Black Girl Excellence
An unforeseen reaction to my seeing Annie (2014): a multimillion-dollar musical built around a 10-year-old Black girl (Quvenzhane Wallis): and Black Panther (2018): a global blockbuster featuring a 16-year-old Black girl who is a science genius and warrior (Letitia Wright); was how often I found myself brought to tears watching these beautiful young women, thinking about what such images would have meant to my sisters growing up.

THE STUFF OF FANTASY
If part of our contemporary pop culture (fashion, the music industry) appears to be in a race to have girls acquire the tools to sexualize and objectify themselves as early as possible, another part (books, films, TV, behind-the-scenes production) feels as though it is listening to the creative and artistic voices of women and girls of all types. With more women—gay, straight, trans, Black, Asian, Latina—telling their own stories and becoming involved in the fields of writing, directing, and producing; I look forward to the day when there are more movies about the lives and friendships of girls. When a movie like The World of Henry Orient is more the cinematic norm than the rapturous rarity it remains.


BONUS MATERIAL
In 1967 The World of Henry Orient was turned into a flop Broadway musical. Both the film's director and screenwriter collaborated on the stage production which ran a scant three months, garnered two Tony Award nominations, and featured Golden Age 20th-Century Fox musical star Don Ameche in the Peter Sellers role. The show, if remembered at all, is cited for the participation of a young Pia Zadora, the dances by choreographer Michael Bennett, and the appearance of several original members of A Chorus Line.
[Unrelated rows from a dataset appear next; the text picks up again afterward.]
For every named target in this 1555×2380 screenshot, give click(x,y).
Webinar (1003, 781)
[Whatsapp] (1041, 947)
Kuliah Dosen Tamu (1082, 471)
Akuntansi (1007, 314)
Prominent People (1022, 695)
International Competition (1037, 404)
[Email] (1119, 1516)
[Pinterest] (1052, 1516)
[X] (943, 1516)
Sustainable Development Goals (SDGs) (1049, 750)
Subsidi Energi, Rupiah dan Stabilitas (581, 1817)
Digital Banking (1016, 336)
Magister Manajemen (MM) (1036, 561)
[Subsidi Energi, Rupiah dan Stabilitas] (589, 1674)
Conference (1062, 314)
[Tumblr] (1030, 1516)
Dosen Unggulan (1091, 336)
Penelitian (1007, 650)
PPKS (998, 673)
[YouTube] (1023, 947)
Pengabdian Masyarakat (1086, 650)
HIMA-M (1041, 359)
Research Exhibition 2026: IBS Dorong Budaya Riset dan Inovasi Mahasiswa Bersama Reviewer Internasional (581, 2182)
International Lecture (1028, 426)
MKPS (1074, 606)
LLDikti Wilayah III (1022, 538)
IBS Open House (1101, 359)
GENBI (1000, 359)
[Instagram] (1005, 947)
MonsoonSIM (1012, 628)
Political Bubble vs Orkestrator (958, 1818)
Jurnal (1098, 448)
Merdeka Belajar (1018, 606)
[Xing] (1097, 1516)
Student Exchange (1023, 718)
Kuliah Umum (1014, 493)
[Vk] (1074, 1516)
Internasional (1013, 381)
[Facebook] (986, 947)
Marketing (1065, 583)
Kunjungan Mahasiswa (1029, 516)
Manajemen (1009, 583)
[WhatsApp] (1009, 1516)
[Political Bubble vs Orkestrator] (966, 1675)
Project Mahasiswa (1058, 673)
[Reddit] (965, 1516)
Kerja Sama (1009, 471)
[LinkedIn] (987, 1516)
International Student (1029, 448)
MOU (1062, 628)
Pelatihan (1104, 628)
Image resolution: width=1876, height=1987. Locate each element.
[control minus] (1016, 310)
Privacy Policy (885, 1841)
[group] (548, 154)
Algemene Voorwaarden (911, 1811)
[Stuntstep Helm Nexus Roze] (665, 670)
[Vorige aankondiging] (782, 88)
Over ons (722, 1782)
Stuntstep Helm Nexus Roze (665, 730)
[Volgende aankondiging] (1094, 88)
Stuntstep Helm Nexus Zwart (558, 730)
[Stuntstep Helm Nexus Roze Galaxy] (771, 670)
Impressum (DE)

Twenty years after playing the unhappily-married Boyds in The World of Henry Orient, Angela Lansbury and Tom Bosley reunited on considerably more amicable terms as author Jessica Fletcher and Sheriff Amos Tupper on the long-running TV series Murder, She Wrote


AUTOGRAPH FILES
I wish I could remember something about the circumstances surrounding getting this Tom Bosley autograph. In its stead, I suppose I should be grateful that I at least recorded the date.